» PROBLEM
All the data below needs to be retyped exactly as shown.

Saved data entries
------------------------------------------------
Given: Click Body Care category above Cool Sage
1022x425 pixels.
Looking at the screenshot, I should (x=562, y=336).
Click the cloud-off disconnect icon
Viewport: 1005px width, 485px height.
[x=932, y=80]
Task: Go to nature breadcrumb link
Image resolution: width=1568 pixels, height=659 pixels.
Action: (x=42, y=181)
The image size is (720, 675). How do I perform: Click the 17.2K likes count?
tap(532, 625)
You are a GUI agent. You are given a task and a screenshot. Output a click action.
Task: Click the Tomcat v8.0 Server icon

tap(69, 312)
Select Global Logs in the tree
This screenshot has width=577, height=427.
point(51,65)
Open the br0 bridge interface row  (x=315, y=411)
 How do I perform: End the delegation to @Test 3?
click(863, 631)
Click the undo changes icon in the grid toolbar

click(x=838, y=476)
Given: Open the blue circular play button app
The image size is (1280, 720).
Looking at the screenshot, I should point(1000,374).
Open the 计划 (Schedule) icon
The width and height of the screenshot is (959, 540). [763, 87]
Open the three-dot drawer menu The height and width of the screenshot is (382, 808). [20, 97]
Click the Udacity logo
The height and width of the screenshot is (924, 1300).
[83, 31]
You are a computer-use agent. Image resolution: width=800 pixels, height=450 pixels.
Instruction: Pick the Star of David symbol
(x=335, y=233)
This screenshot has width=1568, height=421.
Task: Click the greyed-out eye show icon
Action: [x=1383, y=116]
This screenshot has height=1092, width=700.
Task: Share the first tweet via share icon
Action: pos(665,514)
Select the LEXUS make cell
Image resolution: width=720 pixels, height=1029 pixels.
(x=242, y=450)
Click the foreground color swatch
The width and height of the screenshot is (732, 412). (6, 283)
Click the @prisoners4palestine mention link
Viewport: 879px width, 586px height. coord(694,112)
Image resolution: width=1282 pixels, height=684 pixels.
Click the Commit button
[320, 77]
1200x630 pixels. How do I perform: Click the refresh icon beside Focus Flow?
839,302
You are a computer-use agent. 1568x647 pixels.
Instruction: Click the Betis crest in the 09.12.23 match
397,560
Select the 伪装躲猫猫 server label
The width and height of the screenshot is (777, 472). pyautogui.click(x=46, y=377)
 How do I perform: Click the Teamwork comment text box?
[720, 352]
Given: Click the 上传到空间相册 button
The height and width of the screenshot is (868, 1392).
------------------------------------------------
» TASK SOLUTION
Given: Click Body Care category above Cool Sage
1022x425 pixels.
Looking at the screenshot, I should (x=562, y=336).
Click the cloud-off disconnect icon
Viewport: 1005px width, 485px height.
[x=932, y=80]
Task: Go to nature breadcrumb link
Image resolution: width=1568 pixels, height=659 pixels.
Action: (x=42, y=181)
The image size is (720, 675). How do I perform: Click the 17.2K likes count?
tap(532, 625)
You are a GUI agent. You are given a task and a screenshot. Output a click action.
Task: Click the Tomcat v8.0 Server icon

tap(69, 312)
Select Global Logs in the tree
This screenshot has width=577, height=427.
point(51,65)
Open the br0 bridge interface row  (x=315, y=411)
 How do I perform: End the delegation to @Test 3?
click(863, 631)
Click the undo changes icon in the grid toolbar

click(x=838, y=476)
Given: Open the blue circular play button app
The image size is (1280, 720).
Looking at the screenshot, I should point(1000,374).
Open the 计划 (Schedule) icon
The width and height of the screenshot is (959, 540). [763, 87]
Open the three-dot drawer menu The height and width of the screenshot is (382, 808). [20, 97]
Click the Udacity logo
The height and width of the screenshot is (924, 1300).
[83, 31]
You are a computer-use agent. Image resolution: width=800 pixels, height=450 pixels.
Instruction: Pick the Star of David symbol
(x=335, y=233)
This screenshot has width=1568, height=421.
Task: Click the greyed-out eye show icon
Action: [x=1383, y=116]
This screenshot has height=1092, width=700.
Task: Share the first tweet via share icon
Action: pos(665,514)
Select the LEXUS make cell
Image resolution: width=720 pixels, height=1029 pixels.
(x=242, y=450)
Click the foreground color swatch
The width and height of the screenshot is (732, 412). (6, 283)
Click the @prisoners4palestine mention link
Viewport: 879px width, 586px height. coord(694,112)
Image resolution: width=1282 pixels, height=684 pixels.
Click the Commit button
[320, 77]
1200x630 pixels. How do I perform: Click the refresh icon beside Focus Flow?
839,302
You are a computer-use agent. 1568x647 pixels.
Instruction: Click the Betis crest in the 09.12.23 match
397,560
Select the 伪装躲猫猫 server label
The width and height of the screenshot is (777, 472). pyautogui.click(x=46, y=377)
 How do I perform: Click the Teamwork comment text box?
[720, 352]
Given: Click the 上传到空间相册 button
The height and width of the screenshot is (868, 1392).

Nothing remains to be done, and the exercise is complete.